Thanks Guys..... I have to tell you how thrilled I am.

*Honor (Tribute to Justice) is my Very First Qualified All-Age Dog! *The water marks were difficult, taking out 9 of the 16 dogs called back. Honor had the best lines of any dog, especially to the long retired. 

And for those of you who wonder if the dog knows he did a good job at a trial, the spectators could tell you that Honor did.... after delivering the duck, he plastered himself against me, giving me puppy kisses. I had told him before the start of the series to "Do his Job", and he did!


----------



## AmiableLabs (Jan 14, 2003)

Susan,

You went all the way to Minnesota to run a FT, passing up the closer Madison HT?

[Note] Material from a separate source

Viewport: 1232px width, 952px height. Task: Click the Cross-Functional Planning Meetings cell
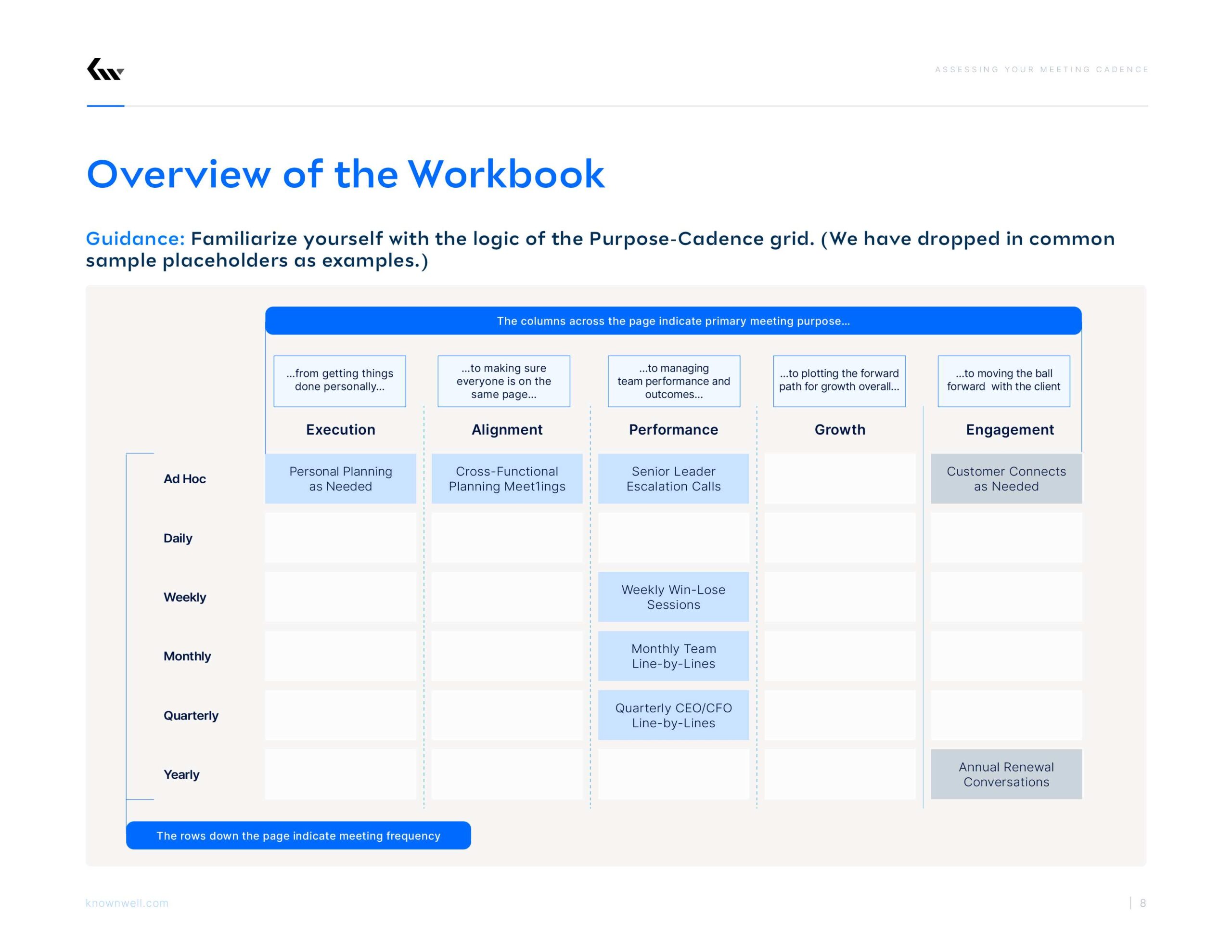[507, 478]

_*Some-one's be-com-ing HARD-CORE!!!*_ :lol: :wink: 

Congrats again. 8)


----------



## JusticeDog (Jul 3, 2003)

AmiableLabs said:


> Susan,
> 
> You went all the way to Minnesota to run a FT, passing up the closer Madison HT?
> 
> ...


Nope Kevin..... my Honor was one his pro's truck... who had summered in Minnesota. This trial was the stop before heading back to Texas..... with my other two babies on the truck... I had to love on them before they headed back south/west. You know, pet them, let them sit on your lap, feed them bisquits - all the things that drives a pro wild! Honor is here with me for the month of September, at least! 

*Besides the HT at Madison was Last Weekend!*

And, now that you mention it.... I had bought Honor's littermate Kirby at the end of March. He's a beautiful fox red male. (Honor insists, however, that he was the only puppy in the litter and Kirby is an imposter).

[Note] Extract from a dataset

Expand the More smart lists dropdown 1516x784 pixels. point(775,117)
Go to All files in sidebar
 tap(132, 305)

I ran Kirby at Madison HT in his very first AKC event. He passed the senior test, doing a stellar job. Kirby's goal is to become qualified AA next spring.


----------



## Steve (Jan 4, 2003)

HiRollerlabs said:


> DERBY
> 
> 4th--South Park *Chef*, Rick Stawski/Steve Hamilton


 :wink: 

See my avatar 

Thanks for posting the results


----------



## HiRollerlabs (Jun 11, 2004)

Keith Griffith said:


> Technically, unless Fred handled him to both wins, it's not a double-header....it *is* a double-win, however! Quite a feat!  !!
> 
> Keith Griffith


My error. I have been told that Fred Kampo handled Wizard in the Open, not Dave Smith. So it is a double-header.


----------



## K G (Feb 11, 2003)

Then mega-kudos to Fabulous Fred!  !!!!

Keith G.


----------



## MKaty Gutermuth (Aug 17, 2004)

WAY TO GO Wizard & Fred Kampo !!!!!  

Katy G.


----------



## AmiableLabs (Jan 14, 2003)

JusticeDog said:


> Nope Kevin.....


Lady -- you need to know how to take a compliment. . . . even if it is all messed up and factually untrue! :wink: 

RE: Madison's date

I had it wrong in my DayPlanner  -- I suppose I am glad I didn't enter, I would have likely sent in my entries late. :?


----------